- _Instructions to follow_:
What are the lines from the one containing "Expand description with See More" through the last line of the records below? Return them exactly, leaving out pictures.

(Data entries)
- - -

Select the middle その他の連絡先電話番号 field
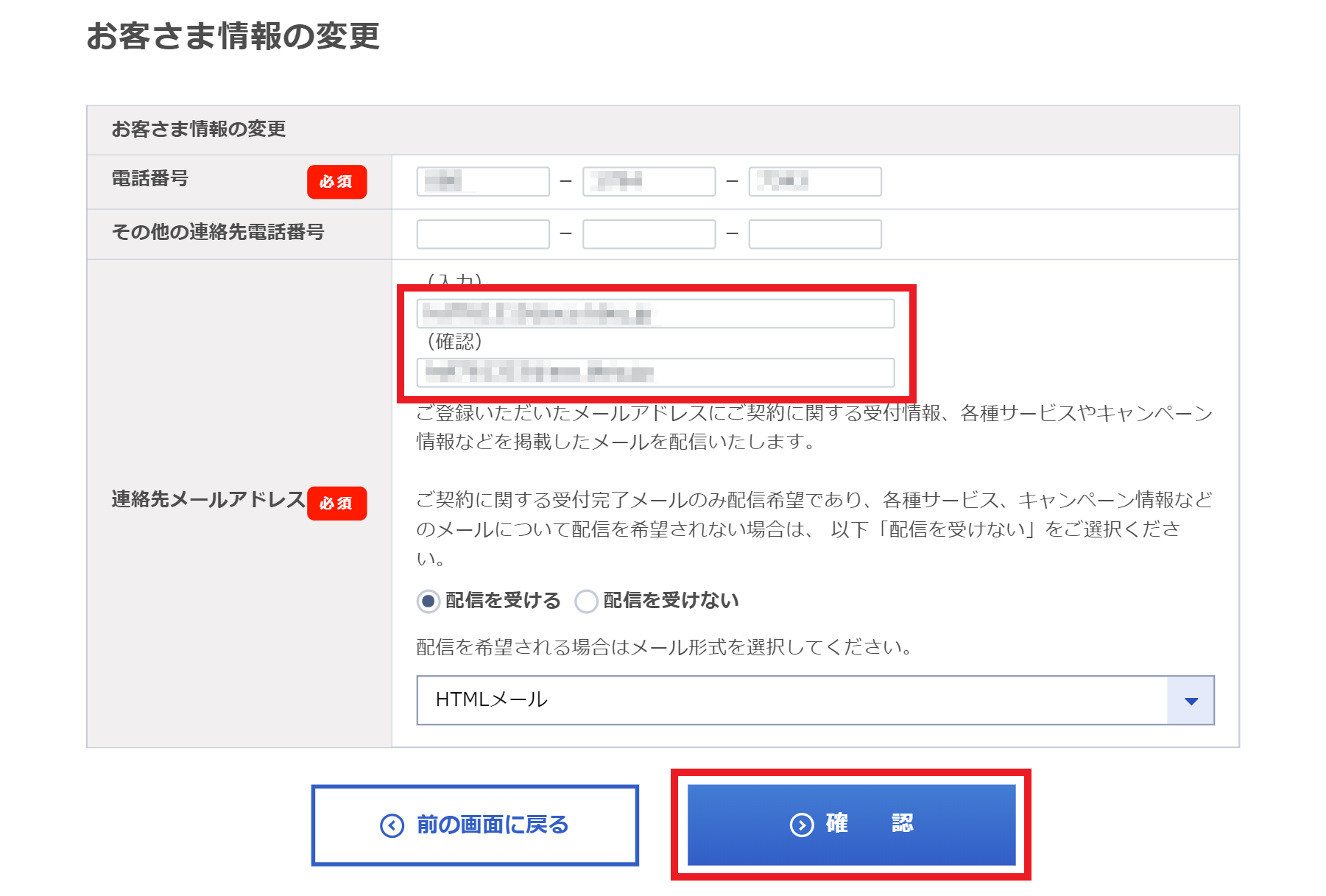The height and width of the screenshot is (896, 1326). point(649,233)
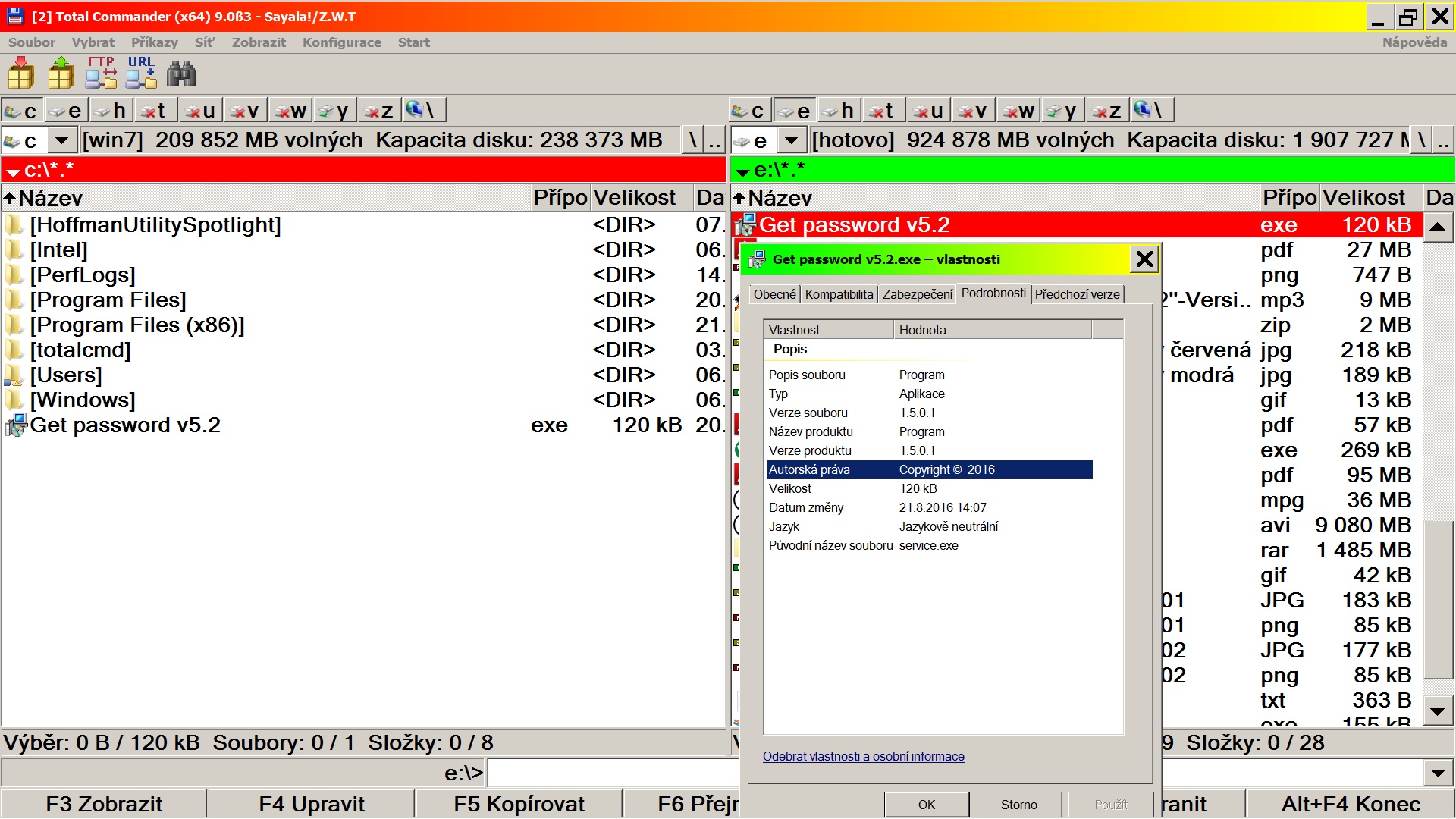Screen dimensions: 1456x819
Task: Open the left panel drive dropdown
Action: (62, 140)
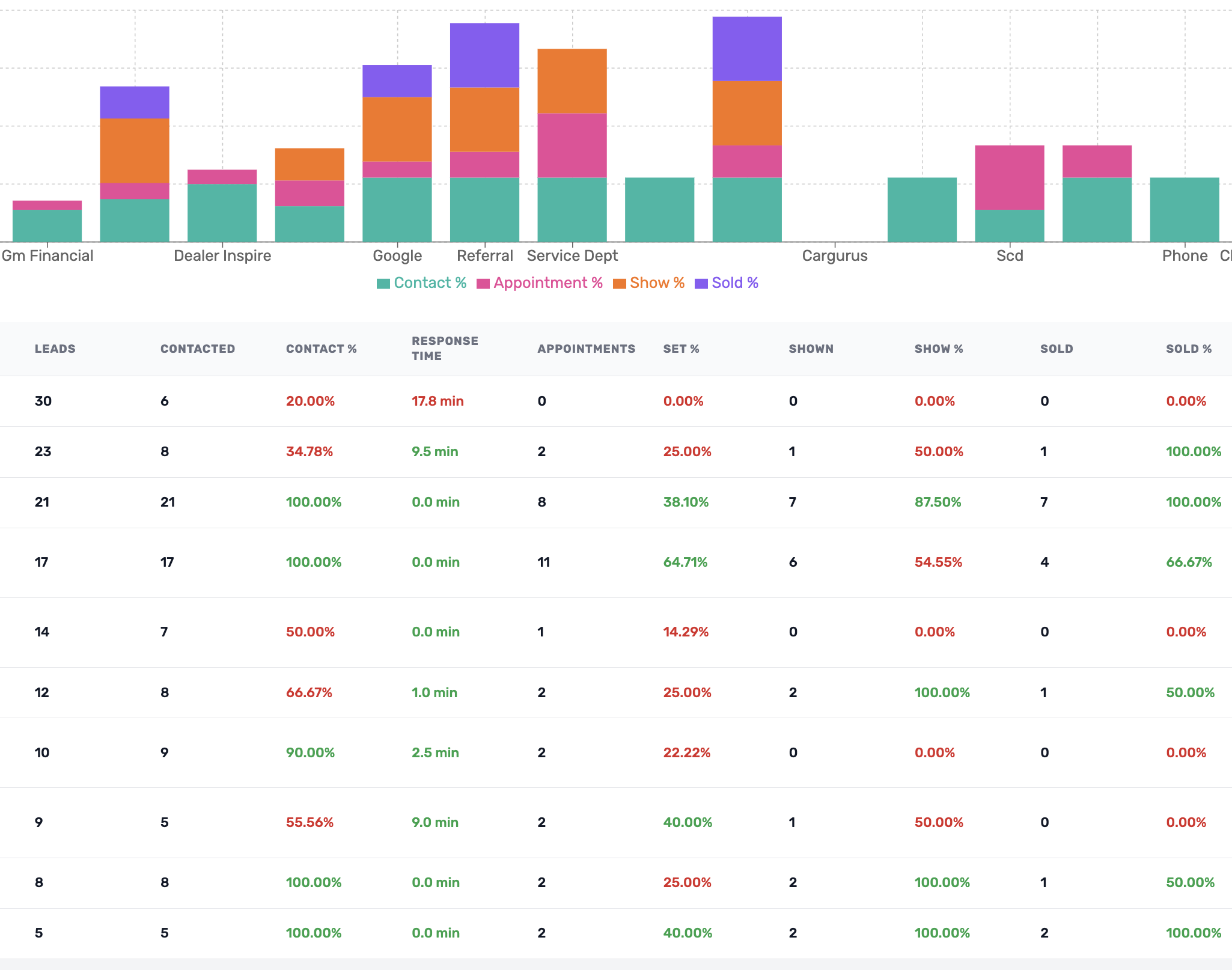
Task: Click the 17.8 min response time cell
Action: click(438, 401)
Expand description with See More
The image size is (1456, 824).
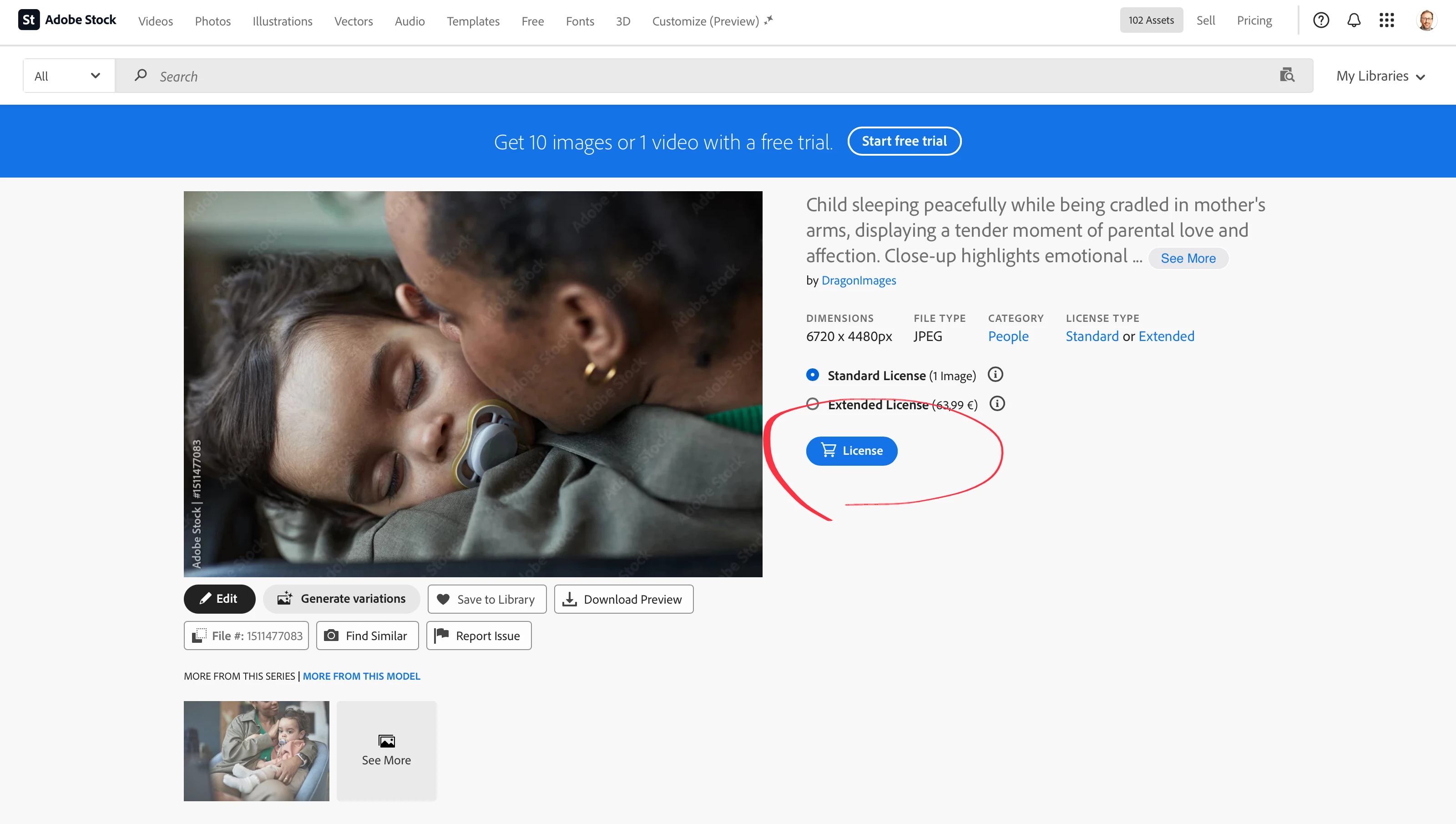click(x=1188, y=258)
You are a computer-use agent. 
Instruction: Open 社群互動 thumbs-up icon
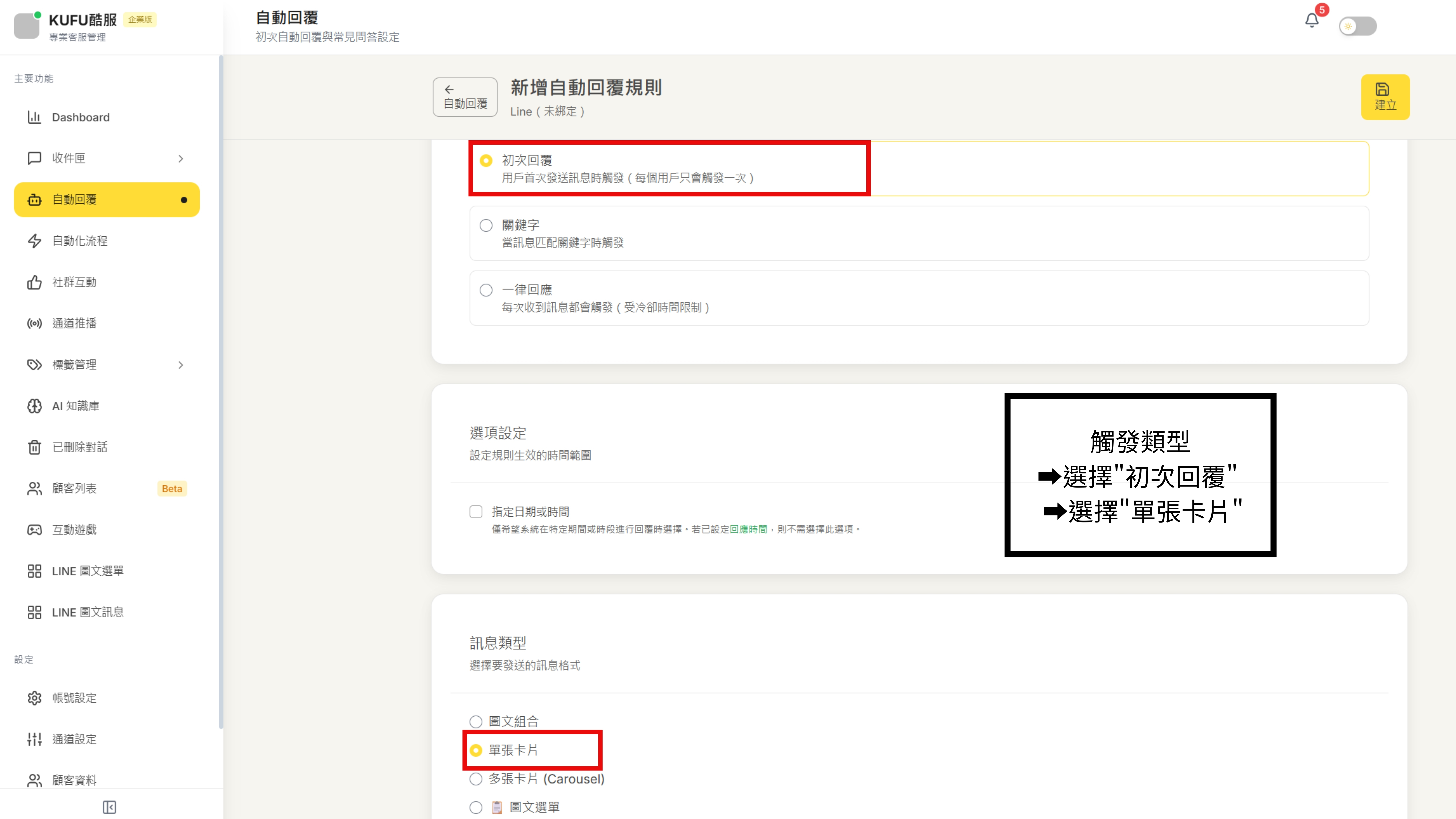pyautogui.click(x=34, y=282)
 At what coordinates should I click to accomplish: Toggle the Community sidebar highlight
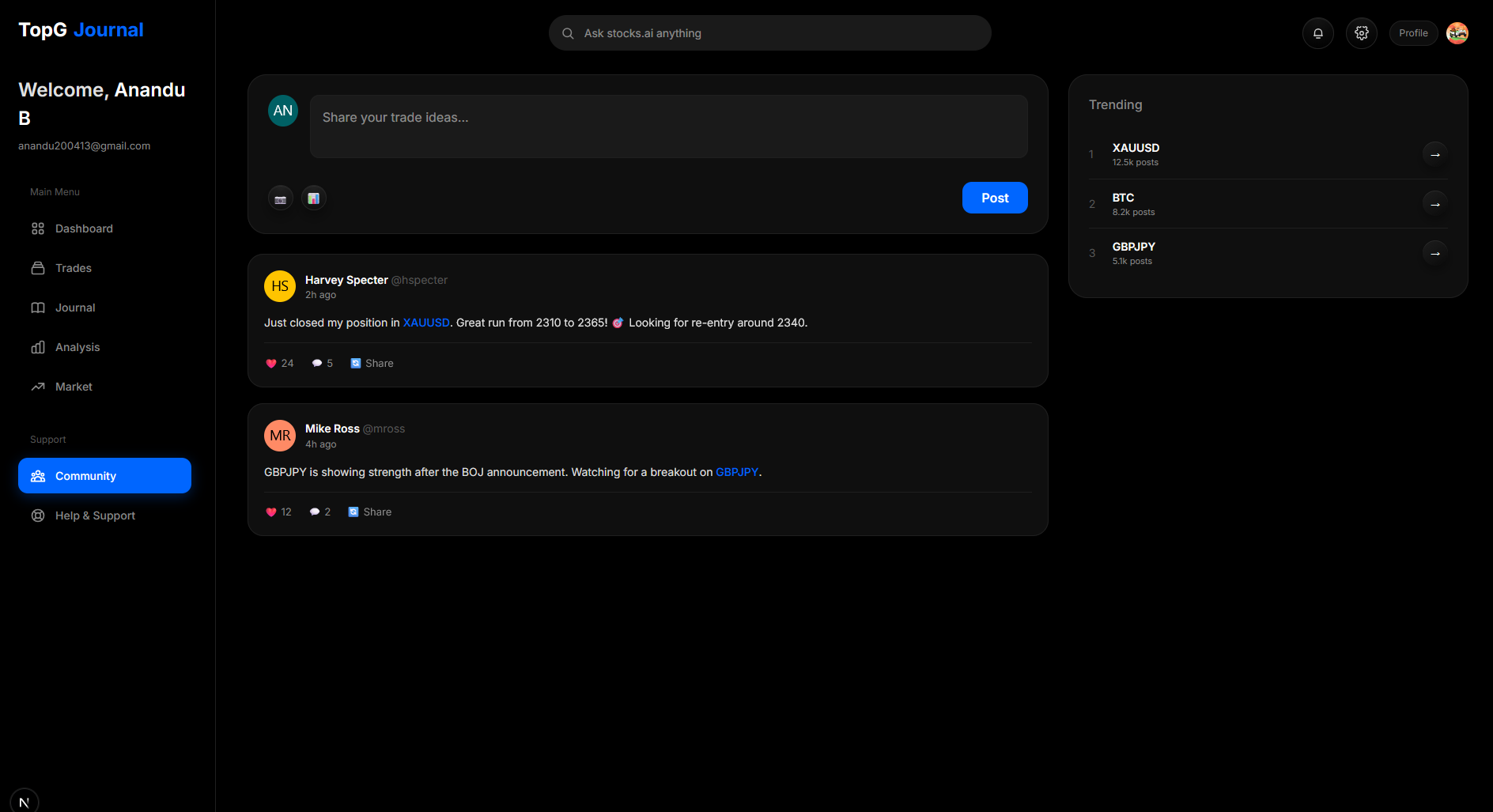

- - -

- _Response to the task_:
Expand description with See More
The image size is (1456, 824).
click(x=1188, y=258)
You are a computer-use agent. 
Instruction: Open 社群互動 thumbs-up icon
pyautogui.click(x=34, y=282)
 At what coordinates should I click to accomplish: Toggle the Community sidebar highlight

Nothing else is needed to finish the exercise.